[Pixel coordinate grounding data]
* * * * * * *

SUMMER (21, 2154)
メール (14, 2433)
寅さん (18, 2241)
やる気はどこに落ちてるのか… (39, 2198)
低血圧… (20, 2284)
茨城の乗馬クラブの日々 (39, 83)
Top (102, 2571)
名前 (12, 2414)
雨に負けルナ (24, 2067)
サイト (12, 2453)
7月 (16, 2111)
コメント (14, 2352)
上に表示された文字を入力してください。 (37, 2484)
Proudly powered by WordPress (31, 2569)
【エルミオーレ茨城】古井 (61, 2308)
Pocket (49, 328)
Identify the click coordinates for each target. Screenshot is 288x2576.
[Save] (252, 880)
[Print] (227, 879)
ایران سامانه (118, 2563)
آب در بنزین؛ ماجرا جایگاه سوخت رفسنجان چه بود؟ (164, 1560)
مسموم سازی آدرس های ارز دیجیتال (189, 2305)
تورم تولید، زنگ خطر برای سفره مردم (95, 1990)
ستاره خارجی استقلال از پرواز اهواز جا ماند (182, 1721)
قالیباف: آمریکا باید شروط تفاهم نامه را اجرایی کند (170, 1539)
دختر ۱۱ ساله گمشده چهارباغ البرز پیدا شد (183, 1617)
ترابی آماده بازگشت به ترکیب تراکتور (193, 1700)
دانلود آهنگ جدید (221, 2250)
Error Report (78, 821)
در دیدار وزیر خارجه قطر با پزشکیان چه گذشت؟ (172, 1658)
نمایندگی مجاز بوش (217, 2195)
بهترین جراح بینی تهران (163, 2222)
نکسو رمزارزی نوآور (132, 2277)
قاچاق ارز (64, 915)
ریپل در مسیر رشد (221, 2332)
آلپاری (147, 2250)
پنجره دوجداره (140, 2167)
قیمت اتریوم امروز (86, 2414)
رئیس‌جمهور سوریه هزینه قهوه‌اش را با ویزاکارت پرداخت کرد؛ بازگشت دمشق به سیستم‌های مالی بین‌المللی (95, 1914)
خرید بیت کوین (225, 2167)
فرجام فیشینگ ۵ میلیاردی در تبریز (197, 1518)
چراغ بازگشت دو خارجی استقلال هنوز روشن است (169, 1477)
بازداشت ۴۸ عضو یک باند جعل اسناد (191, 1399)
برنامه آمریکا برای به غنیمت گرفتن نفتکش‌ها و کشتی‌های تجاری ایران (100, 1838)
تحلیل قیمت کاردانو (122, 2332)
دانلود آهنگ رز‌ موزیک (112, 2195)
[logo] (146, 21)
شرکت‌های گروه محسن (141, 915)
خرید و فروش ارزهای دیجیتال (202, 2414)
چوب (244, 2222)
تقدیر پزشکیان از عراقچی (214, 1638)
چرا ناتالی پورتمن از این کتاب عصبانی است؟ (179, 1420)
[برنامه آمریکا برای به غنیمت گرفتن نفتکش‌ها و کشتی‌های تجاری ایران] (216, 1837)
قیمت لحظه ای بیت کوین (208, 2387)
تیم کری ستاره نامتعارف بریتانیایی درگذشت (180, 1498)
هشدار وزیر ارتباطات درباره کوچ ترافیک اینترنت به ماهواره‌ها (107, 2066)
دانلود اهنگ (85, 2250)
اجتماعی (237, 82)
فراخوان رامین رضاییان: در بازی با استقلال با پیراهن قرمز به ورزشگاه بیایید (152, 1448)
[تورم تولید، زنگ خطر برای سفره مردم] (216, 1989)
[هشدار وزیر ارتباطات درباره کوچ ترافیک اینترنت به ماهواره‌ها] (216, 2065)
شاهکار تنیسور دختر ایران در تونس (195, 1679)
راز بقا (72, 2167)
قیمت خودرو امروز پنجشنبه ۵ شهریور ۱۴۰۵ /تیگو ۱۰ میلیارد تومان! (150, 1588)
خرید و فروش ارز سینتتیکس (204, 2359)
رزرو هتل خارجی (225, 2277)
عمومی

* * * * * * *

### About this task:
Starting with the first line of the records above, give back each line exactly until the line with "قیمت اتریوم امروز (86, 2414)" has been given as well.

### Solved problem:
SUMMER (21, 2154)
メール (14, 2433)
寅さん (18, 2241)
やる気はどこに落ちてるのか… (39, 2198)
低血圧… (20, 2284)
茨城の乗馬クラブの日々 (39, 83)
Top (102, 2571)
名前 (12, 2414)
雨に負けルナ (24, 2067)
サイト (12, 2453)
7月 (16, 2111)
コメント (14, 2352)
上に表示された文字を入力してください。 (37, 2484)
Proudly powered by WordPress (31, 2569)
【エルミオーレ茨城】古井 (61, 2308)
Pocket (49, 328)
Identify the click coordinates for each target. Screenshot is 288x2576.
[Save] (252, 880)
[Print] (227, 879)
ایران سامانه (118, 2563)
آب در بنزین؛ ماجرا جایگاه سوخت رفسنجان چه بود؟ (164, 1560)
مسموم سازی آدرس های ارز دیجیتال (189, 2305)
تورم تولید، زنگ خطر برای سفره مردم (95, 1990)
ستاره خارجی استقلال از پرواز اهواز جا ماند (182, 1721)
قالیباف: آمریکا باید شروط تفاهم نامه را اجرایی کند (170, 1539)
دختر ۱۱ ساله گمشده چهارباغ البرز پیدا شد (183, 1617)
ترابی آماده بازگشت به ترکیب تراکتور (193, 1700)
دانلود آهنگ جدید (221, 2250)
Error Report (78, 821)
در دیدار وزیر خارجه قطر با پزشکیان چه گذشت؟ (172, 1658)
نمایندگی مجاز بوش (217, 2195)
بهترین جراح بینی تهران (163, 2222)
نکسو رمزارزی نوآور (132, 2277)
قاچاق ارز (64, 915)
ریپل در مسیر رشد (221, 2332)
آلپاری (147, 2250)
پنجره دوجداره (140, 2167)
قیمت اتریوم امروز (86, 2414)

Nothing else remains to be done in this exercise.